Abandonner ses études en arts plastiques pour secourir les réfugiés à la frontière cambodgienne : la démarche d’Ing Kanjanavanit peut se résumer dans un tel mouvement – délaisser l’académie parce qu’il y a plus d’urgence à secourir son prochain. Or, sa décision a eu pour effet de rebrancher sa pratique artistique sur la violence du réel, comme en atteste son oeuvre entièrement consacrée aux problèmes politiques, sociaux, religieux, économiques et écologiques de son pays, la Thaïlande.

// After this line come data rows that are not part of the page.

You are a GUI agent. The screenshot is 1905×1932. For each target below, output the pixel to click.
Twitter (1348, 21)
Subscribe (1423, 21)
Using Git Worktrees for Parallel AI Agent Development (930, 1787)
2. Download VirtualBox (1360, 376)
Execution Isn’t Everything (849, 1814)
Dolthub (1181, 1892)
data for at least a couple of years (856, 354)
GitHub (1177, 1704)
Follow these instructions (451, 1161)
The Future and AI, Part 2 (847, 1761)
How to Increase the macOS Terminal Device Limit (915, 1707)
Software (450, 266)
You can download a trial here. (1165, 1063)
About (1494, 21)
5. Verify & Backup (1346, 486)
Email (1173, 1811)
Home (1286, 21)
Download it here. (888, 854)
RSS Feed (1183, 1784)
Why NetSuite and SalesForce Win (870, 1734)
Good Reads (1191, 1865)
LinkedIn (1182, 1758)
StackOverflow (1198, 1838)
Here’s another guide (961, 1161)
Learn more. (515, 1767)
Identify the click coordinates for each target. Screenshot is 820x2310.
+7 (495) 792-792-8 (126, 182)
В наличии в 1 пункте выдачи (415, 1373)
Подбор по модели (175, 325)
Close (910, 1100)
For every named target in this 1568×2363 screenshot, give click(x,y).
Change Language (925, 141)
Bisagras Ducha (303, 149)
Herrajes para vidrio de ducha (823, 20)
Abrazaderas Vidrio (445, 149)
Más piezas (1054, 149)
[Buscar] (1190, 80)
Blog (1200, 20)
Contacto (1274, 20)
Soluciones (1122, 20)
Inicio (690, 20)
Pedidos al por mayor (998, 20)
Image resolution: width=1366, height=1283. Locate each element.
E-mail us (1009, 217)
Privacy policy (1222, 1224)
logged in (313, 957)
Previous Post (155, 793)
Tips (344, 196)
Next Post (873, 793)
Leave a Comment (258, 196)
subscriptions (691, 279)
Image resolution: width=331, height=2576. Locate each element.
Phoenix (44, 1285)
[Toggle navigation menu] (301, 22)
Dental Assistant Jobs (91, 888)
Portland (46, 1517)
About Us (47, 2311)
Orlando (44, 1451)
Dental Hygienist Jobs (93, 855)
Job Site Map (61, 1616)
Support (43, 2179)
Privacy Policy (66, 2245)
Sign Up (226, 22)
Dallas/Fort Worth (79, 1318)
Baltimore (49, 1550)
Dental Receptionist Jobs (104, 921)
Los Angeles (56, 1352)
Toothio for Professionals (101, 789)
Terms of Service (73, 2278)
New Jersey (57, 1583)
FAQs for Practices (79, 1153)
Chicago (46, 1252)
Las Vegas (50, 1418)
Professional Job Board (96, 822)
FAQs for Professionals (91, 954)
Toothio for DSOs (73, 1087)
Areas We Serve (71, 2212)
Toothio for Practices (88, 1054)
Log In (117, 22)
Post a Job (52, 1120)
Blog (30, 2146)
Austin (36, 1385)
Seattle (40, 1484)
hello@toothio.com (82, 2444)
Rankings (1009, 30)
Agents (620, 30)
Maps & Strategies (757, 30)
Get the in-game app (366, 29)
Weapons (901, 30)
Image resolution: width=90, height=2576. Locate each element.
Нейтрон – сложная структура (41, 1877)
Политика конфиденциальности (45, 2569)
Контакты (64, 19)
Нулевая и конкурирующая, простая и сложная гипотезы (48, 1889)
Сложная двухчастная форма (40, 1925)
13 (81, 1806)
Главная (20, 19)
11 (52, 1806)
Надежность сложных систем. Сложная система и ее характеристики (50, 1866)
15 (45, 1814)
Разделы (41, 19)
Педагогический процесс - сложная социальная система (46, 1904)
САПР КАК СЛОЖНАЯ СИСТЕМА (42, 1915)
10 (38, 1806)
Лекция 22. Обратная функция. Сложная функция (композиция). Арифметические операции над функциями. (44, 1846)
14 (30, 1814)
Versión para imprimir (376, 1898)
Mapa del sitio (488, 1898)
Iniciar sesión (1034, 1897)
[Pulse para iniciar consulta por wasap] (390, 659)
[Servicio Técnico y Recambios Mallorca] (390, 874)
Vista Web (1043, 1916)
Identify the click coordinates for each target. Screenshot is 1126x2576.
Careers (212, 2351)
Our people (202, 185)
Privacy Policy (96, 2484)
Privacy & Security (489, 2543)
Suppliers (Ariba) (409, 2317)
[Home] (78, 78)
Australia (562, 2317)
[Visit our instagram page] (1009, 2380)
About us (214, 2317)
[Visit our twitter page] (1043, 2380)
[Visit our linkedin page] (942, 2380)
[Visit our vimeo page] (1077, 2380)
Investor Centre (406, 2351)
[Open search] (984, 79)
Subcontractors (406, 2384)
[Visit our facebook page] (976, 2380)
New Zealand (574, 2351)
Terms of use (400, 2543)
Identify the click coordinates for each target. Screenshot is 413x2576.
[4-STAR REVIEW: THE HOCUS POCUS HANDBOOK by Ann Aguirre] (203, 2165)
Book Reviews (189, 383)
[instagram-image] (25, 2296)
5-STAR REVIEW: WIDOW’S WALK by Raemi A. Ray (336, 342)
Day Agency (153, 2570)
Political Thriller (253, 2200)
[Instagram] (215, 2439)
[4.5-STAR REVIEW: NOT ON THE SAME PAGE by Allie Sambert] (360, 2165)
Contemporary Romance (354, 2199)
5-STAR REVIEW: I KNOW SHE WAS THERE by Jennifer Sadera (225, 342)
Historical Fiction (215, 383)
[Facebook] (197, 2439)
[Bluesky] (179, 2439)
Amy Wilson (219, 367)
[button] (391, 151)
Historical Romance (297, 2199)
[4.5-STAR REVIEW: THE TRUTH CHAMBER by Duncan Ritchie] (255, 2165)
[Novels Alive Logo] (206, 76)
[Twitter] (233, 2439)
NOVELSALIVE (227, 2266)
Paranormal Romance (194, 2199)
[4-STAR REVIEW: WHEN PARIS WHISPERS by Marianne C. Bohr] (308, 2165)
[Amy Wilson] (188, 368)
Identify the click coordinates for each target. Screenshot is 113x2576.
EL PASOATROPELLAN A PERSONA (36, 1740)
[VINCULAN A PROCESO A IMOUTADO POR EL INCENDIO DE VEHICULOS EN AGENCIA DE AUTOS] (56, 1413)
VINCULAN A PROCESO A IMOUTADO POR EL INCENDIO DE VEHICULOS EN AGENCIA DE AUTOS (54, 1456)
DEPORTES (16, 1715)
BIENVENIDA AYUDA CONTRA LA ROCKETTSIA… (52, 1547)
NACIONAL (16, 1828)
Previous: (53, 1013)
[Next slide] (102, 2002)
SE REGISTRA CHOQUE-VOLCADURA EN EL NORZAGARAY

Une conscience écologique et politique

Thailand for Sale (1991), Green Menace : The Untold Story of Golf (1993), et Casino Cambodia (1994) forment un triptyque consacré aux catastrophes écologiques et sociales qu’engendrent les choix gouvernementaux de développer massivement l’industrie du tourisme. Destruction des paysages, privatisation des espaces publics, raréfaction de l’eau, intoxication des animaux et des êtres humains avec les herbicides et pesticides, transformation des enfants en mendiants, corruption généralisée… À partir des analyses développées en Thaïlande et au Cambodge, c’est l’industrie mondiale du tourisme qui se voit remise en cause, Ing K étendant son propos aux cas de l’Indonésie, du Japon, des Philippines, d’Hawaii, du Vietnam. En complément, Casino Cambodia étend son propos sur l’axe du temps, observant comment le tourisme transforme les atrocités sanglantes de la dictature khmère rouge en lieux de curiosité et de villégiature.
C’est en 1999 qu’Ing K se fait connaître sur la scène internationale en tant que chef de file des écologistes protestant contre le tournage de The Beach (Danny Boyle, 2000). Ne reculant devant aucun cliché, la Fox avait fait planter une centaine de palmiers sur le parc naturel d’une île protégée pour accréditer son caractère exotique. En 2000, Ing K et son organisation appellent au boycott du film et, devant un cinéma, mettent en scène une immolation simulée dont la victime porte un masque de Leonardo Di Caprio.

Religion et censure

photo du film Citizen Juling
Citizen Juling (2008)

De 1998 à 2008, un autre front appelle Ing K, celui de la religion. Après un film de fiction burlesque anti-clérical, My Teacher Eats Biscuits (1998), la cinéaste revient au documentaire pour brosser un portrait des conflits religieux qui ensanglantent la Thaïlande. Elle prend pour sujet le cas dramatique d’une jeune enseignante bouddhiste, Juling Pongkanmul, peintre et humanitaire (comme Ing à ses débuts), tombée dans le coma à la suite d’une agression perpétrée par des musulmans. Recueillant témoignages et traces, Citizen Juling (2008) s’arc-boute contre la mort de sa protagoniste absente, cherche à la faire exister, survivre et persister par tous les moyens. Il offre une description inédite des conflits interreligieux du nord au sud de la Thaïlande, sorte de pendant thaï aux enquêtes réalisées en Inde par Anand Patwardhan (In the Name of God, 1992, Father, Son and Holy War, 1995).
Son film suivant, Shakespeare Must Die (2012), représente brillamment la dictature corrompue et sanguinaire qui règne à Bangkok à la faveur d’une adaptation littérale de Macbeth, traduit en thaï par la cinéaste elle-même. Shakespeare Must Die ne ressemble qu’à lui-même, mais évoque par son brio visuel un croisement entre le cinéma expérimental d’Hans-Jürgen Syberberg et de Derek Jarman. De façon plus inattendue pour une documentariste, Ing K se réclame de John Waters, cinéaste américain outrancier : « Il nous a montré, à moi et à d’autres cinéastes de guérilla de ma génération, comment il était possible de faire un film sans acteurs professionnels et avec très peu d’argent. »
La censure de Shakespeare Must Die, sous prétexte de « menace contre la sécurité nationale », conduit l’impavide Ing K à filmer au jour le jour les démarches auprès des autorités pour libérer son film : il en naît Censors Must Die (2013), fresque kafkaïenne, description bouleversante des rapports entre un pouvoir répressif et ses opposants, compte rendu approfondi des tactiques rationnelles et irrationnelles de part et d’autre, mais aussi grand film d’amour pour son protagoniste, le producteur Manit Sriwanichpoom.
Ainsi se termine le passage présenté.